The changing housing landscape is driving this shift. The median age of first-time homebuyers increased from 33 in 2019 to 40 in 2024, as high home prices, elevated mortgage rates, rising living costs, and slower income growth continue to delay homeownership. As a result, the renter population has become older, more financially established, and more stable.
TransUnion's renter data shows the median renter is now 40 years old, has a household income of approximately $56,000, and carries a TransUnion proprietary credit score of 652. Renters also remain in the same residence for an average of 3.3 years, indicating a level of stability that challenges outdated assumptions about renter risk.
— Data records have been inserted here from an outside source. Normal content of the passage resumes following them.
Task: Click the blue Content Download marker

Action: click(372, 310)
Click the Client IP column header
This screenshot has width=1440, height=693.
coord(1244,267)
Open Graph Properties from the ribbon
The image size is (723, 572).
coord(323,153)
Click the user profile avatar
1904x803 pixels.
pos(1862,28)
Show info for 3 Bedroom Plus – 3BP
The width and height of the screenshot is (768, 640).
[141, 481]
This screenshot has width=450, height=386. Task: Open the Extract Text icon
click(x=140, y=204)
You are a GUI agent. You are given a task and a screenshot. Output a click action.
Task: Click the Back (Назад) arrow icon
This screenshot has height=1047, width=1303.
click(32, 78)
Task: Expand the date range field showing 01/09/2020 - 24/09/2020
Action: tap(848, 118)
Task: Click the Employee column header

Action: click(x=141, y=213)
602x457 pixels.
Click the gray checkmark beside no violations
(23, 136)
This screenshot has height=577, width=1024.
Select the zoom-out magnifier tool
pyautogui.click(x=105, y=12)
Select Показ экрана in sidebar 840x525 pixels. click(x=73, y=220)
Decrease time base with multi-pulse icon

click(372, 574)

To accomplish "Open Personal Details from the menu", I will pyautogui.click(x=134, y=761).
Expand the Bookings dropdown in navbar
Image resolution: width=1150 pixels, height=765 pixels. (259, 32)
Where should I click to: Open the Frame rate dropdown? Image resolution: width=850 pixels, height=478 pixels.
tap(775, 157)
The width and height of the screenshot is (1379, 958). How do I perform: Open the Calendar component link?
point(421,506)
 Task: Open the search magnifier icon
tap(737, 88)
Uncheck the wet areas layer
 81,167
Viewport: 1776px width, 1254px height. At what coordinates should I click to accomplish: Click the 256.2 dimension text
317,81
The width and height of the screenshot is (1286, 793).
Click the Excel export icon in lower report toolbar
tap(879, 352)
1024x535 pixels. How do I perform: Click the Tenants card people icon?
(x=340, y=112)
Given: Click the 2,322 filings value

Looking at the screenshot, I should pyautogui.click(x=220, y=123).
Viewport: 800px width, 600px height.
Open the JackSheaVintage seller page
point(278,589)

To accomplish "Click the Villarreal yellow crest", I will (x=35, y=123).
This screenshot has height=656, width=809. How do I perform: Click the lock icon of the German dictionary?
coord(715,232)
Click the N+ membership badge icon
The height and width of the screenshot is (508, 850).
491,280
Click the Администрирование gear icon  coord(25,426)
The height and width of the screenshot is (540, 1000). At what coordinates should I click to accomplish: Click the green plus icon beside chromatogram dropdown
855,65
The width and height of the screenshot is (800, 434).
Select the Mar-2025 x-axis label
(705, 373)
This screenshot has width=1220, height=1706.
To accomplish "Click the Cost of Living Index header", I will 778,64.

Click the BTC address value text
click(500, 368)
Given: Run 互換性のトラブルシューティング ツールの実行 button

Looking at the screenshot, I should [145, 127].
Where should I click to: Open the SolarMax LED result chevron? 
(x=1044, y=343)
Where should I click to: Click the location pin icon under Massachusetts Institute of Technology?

At the same time, renters remain active participants in the insurance marketplace. In the first quarter of 2026, auto insurance shopping increased 8% year over year, while property insurance shopping rose 6%. Renters represent a meaningful portion of consumers comparing insurance options and seeking better value.
For insurers, the opportunity lies in recognizing renters as a long-term customer segment rather than a limited product category. By developing more comprehensive offerings and using targeted engagement strategies, carriers can build stronger relationships with renters as their financial needs expand.
As housing trends continue to reshape consumer behavior, insurers that adapt their approach to the modern renter may be better positioned to capture loyalty, growth, and higher-value business.
Maura Keller is a Minnesota-based freelance writer and editor.